Representantes da Comissão Européia, mais afeitos a discussões baseadas em provas técnicas, contestaram um por um os pontos mais importantes da argumentação apresentada pelos produtores.

Mostraram que há controle do produto exportado pelo Brasil e indicaram as conclusões dos grupos de inspeção enviados ao Brasil recentemente. Não há, segundo os informes desses grupos, motivos para novos embargos à carne brasileira. As condições definidas pela União Européia vêm sendo cumpridas, de acordo com os técnicos, pelos produtores das áreas autorizadas a exportar. De toda forma, as últimas missões mandadas ao País deixaram algumas novas recomendações e seu cumprimento será avaliado até o fim do ano. Até lá, não há por que impor barreiras sanitárias. Segundo os especialistas da Comissão Européia, as informações apresentadas pelos lobistas aos parlamentares são ¿incorretas¿, ¿falsas¿ e ¿enganosas¿.

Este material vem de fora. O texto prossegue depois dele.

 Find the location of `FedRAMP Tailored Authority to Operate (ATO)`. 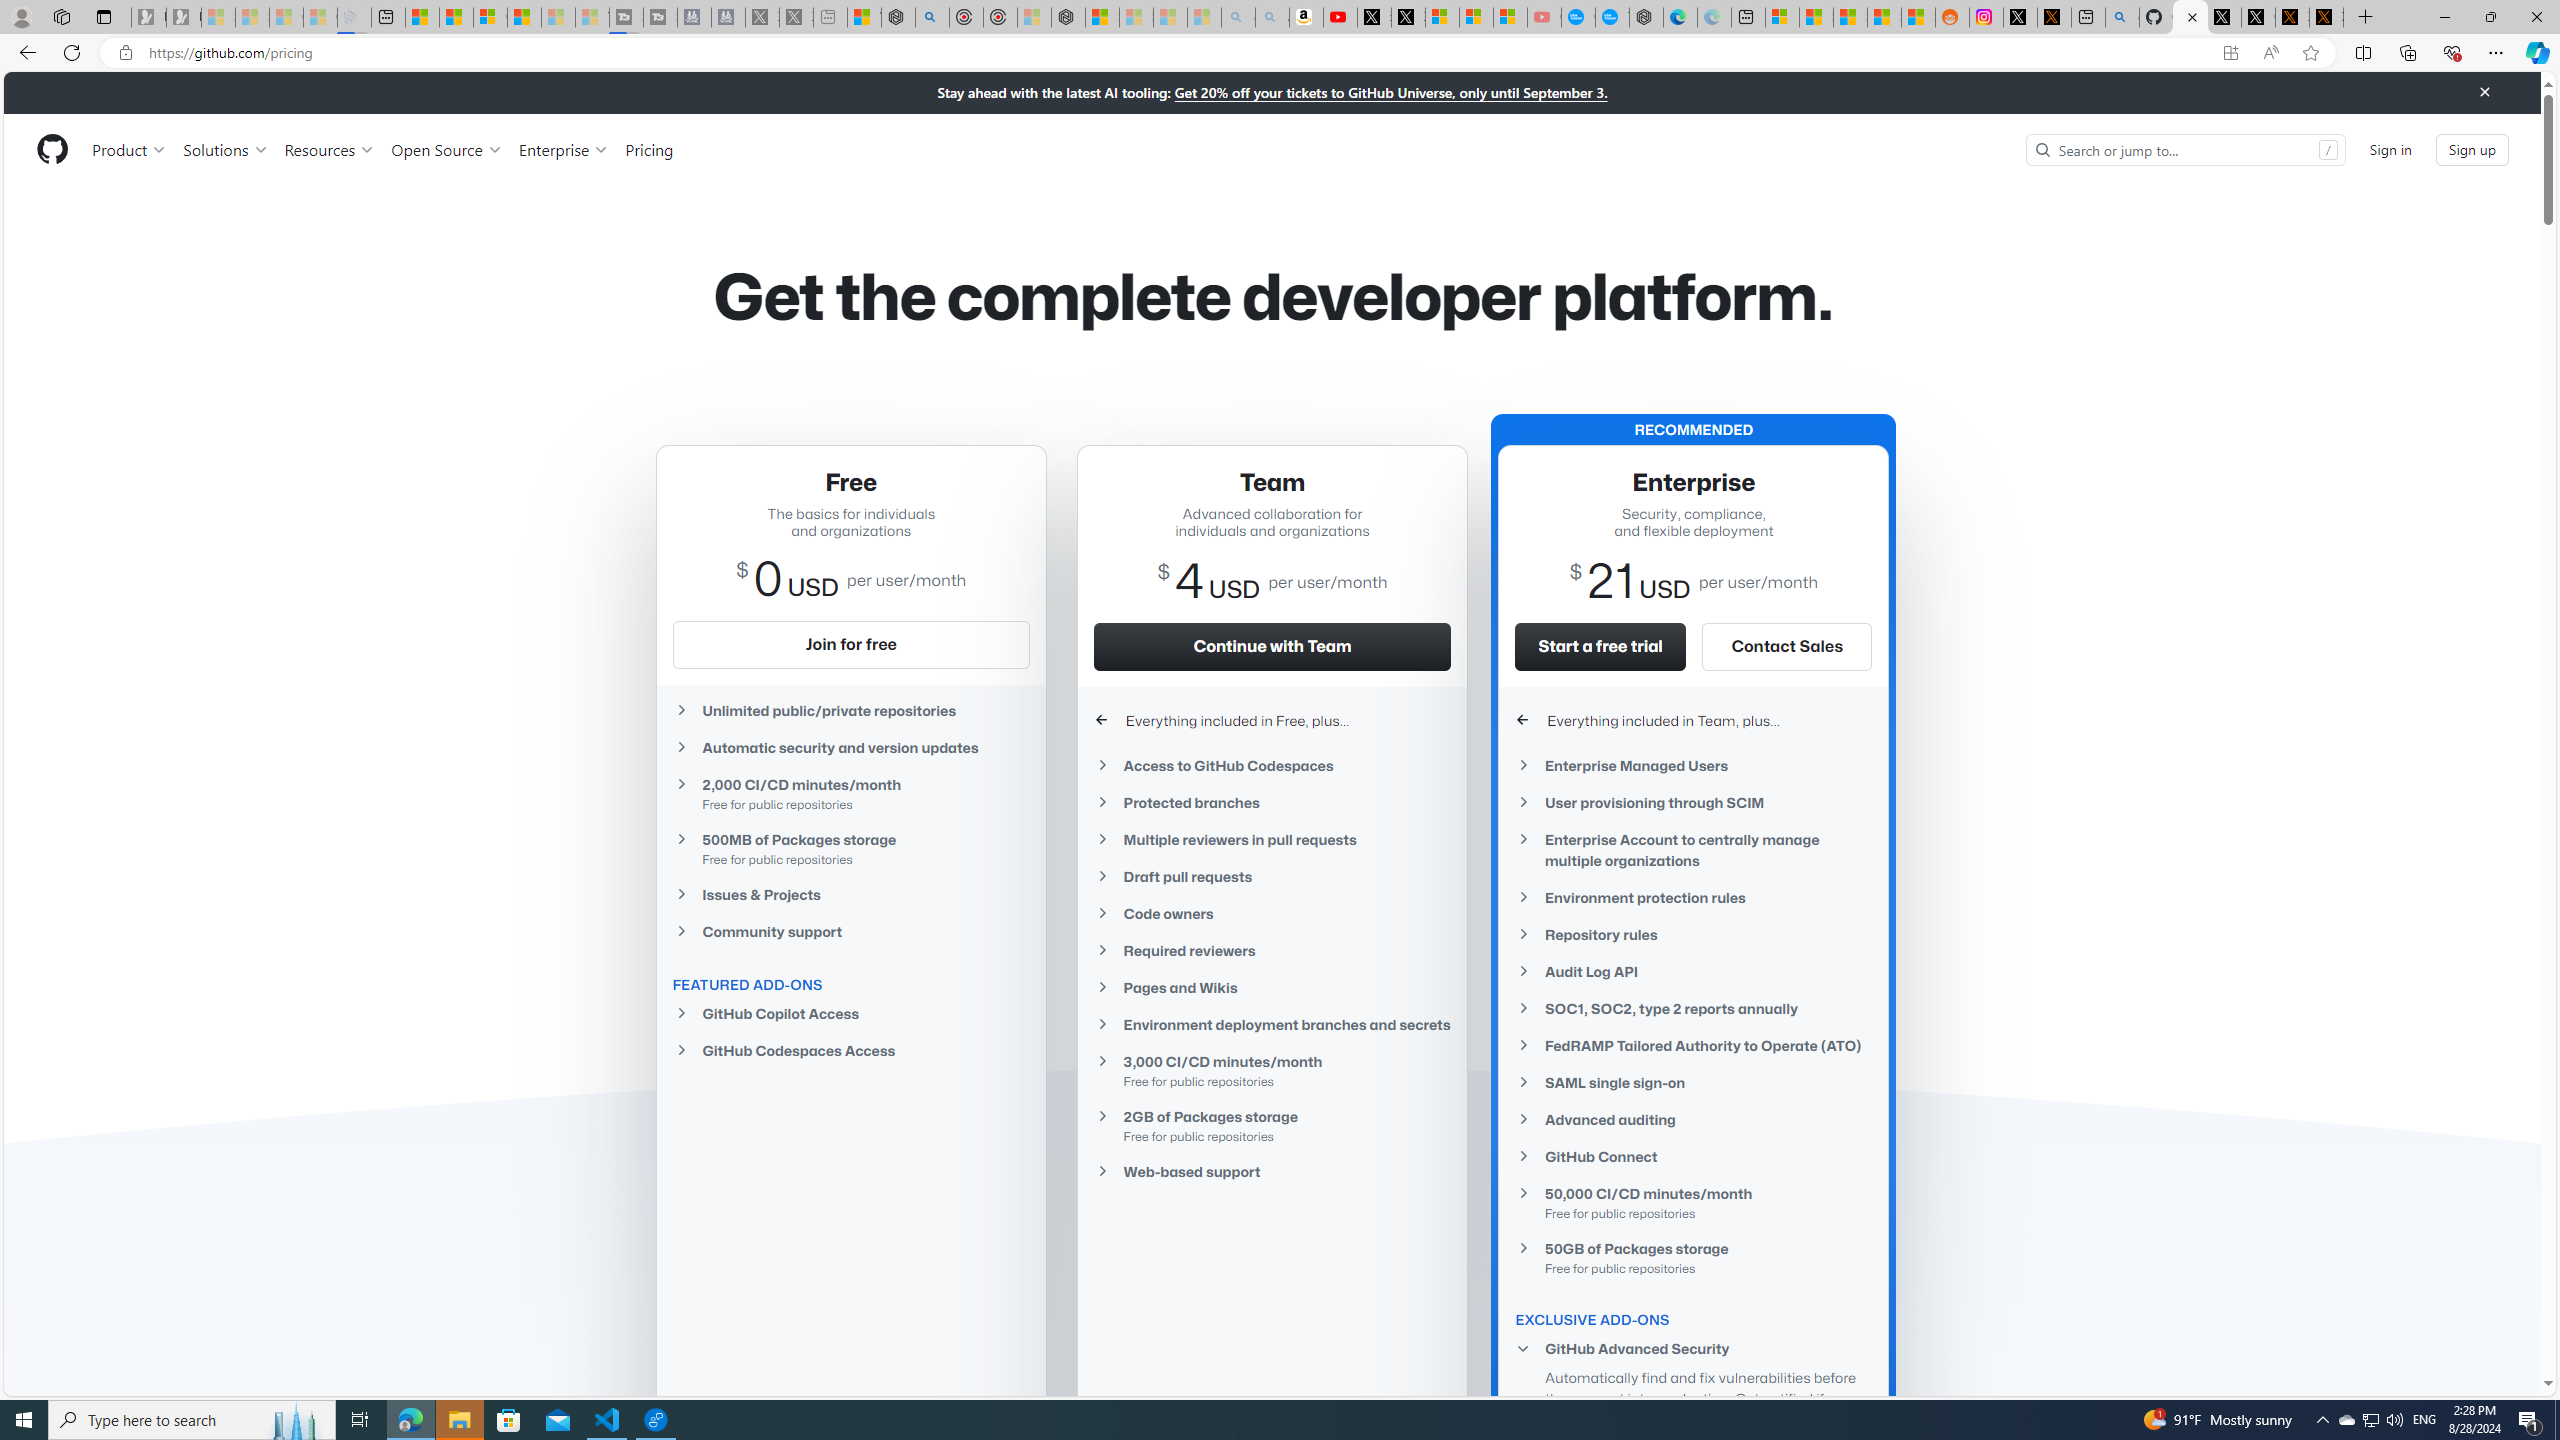

FedRAMP Tailored Authority to Operate (ATO) is located at coordinates (1694, 1045).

O debate no Comitê de Agricultura do Parlamento Europeu, na segunda-feira, durou duas horas, embora a sessão tenha sido programada para durar 45 minutos. Participantes da reunião deram versões divergentes sobre as conclusões do encontro. Segundo uma fonte, o presidente da Comissão, o britânico Neil Parish, resumiu a discussão, dizendo que a maior parte dos membros defendeu a suspensão imediata das compras de carne brasileira. Segundo outra, alguns pediram esclarecimentos e só dois parlamentares defenderam o embargo. Concretamente, a Comissão Européia continua a rejeitar as conclusões do relatório apresentado pela missão irlandesa que visitou o Brasil. Mas isso não basta para neutralizar politicamente as pressões, porque os produtores em busca de proteção não estão empenhados na busca da verdade e não participam de um campeonato de boa-fé. Seu objetivo também não é proteger a saúde do consumidor europeu. Não mostraram essa preocupação quando houve o surto da doença da vaca louca e insistiram em continuar vendendo seu produto em toda a Europa.

Pressões desse tipo não vão desaparecer. Diante desse fato, o governo e os produtores brasileiros têm um motivo a mais para reforçar o controle sanitário, tanto no interior do País quanto nas fronteiras. Esse controle pode tornar-se mais eficiente se for complementado pela cooperação com países vizinhos. Mas essa cooperação só funcionará de forma satisfatória se incluir mecanismos de controle de resultados. Internamente, é preciso continuar a investir em sistemas de rastreabilidade, para tornar toda a cadeia produtiva menos vulnerável a críticas. Tudo isso é conseqüência natural da ocupação de espaços cada vez maiores no mercado internacional. Pressões relativas a padrões sociais e ambientais também se tornarão mais intensas nos próximos anos. Boa conduta em todos os campos é cada vez mais um fator relevante para o sucesso comercial.